Глава третья. Мертвые душат. Рельеф портрета
Глава четвертая. География прозы
Глава пятая. Мертвые воскресают. Вперед - к истокам!
"Следовать за мыслями великого
человека есть наука самая
занимательная".
А. С. ПУШКИН "Арап Петра Великого".
Г">

(Синявский Андрей Донатович). В тени Гоголя (17)

[1] [2] [3] [4]

"Если ему на ярмарке посчастливилось напасть на простака и обыграть его, он накупал кучу всего, что прежде попадалось ему на глаза в лавках; хомутов, курительных свечек, платков для няньки, жеребца, изюму, крупичатой муки, табаку, пистолетов, селедок, картин, точильный инструмент, горшков, сапогов, фаянсовую посуду - насколько хватало денег".

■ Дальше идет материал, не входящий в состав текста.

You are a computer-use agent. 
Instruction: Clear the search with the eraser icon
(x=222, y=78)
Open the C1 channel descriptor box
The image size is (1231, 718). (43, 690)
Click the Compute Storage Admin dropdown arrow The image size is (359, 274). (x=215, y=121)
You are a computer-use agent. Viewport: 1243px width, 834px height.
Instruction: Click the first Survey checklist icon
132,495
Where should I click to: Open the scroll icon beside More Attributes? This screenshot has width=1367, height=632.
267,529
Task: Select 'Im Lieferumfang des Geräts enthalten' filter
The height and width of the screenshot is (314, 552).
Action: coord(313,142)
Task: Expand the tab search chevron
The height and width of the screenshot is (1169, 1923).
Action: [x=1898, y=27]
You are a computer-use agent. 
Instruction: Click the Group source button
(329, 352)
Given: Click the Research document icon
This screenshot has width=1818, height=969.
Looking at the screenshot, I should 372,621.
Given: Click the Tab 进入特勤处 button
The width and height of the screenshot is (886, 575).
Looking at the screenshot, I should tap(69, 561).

Язык круглых сумм и торговых оборотов, коммерческих прейскурантов и описей дорог и внятен Гоголю. Ибо художественная речь для него это тоже первым долгом накопление слов, человек - накопление черточек и вещей подобающего образца и разряда. Творчество Гоголя, движимое ненасытным духовным голодом созидания, реализуется внешне в повсеместном материальном стяжательстве. В этом смысле допустимо признать известное родство Гоголя с его героями. Он не смешную страстишку юности к приобретению чернильниц и вазочек запечатлел в накопительстве Чичикова, но более глубинные свои, писательские страсти и корни - сизифово упорство в той же работе над "Мертвыми Душами", бесконечную жажду приумножения вещественного богатства в литературном образовании. В этом отношении "Мертвые Души" можно смело назвать поэмой Гоголя о собственном опыте, о художественной его жадности и мании приобретательства. Скупость Плюшкина в таком повороте тоже лишь повод для подбирания контрастных мелочей и деталей и гиперболического рассматривания всяческих перышек и зубочисток. Сколько бы Гоголь ни поносил несчастного старика, мы-то видим, кто тут главный скряга. Фигурой Плюшкина увенчивается портретная галерея стяжателей, и поэтому ему посвященная шестая глава звучит каким-то гимном гоголевской прозы. Плюшкинский сад и плюшкинский дом это величайшие символы ее стиля.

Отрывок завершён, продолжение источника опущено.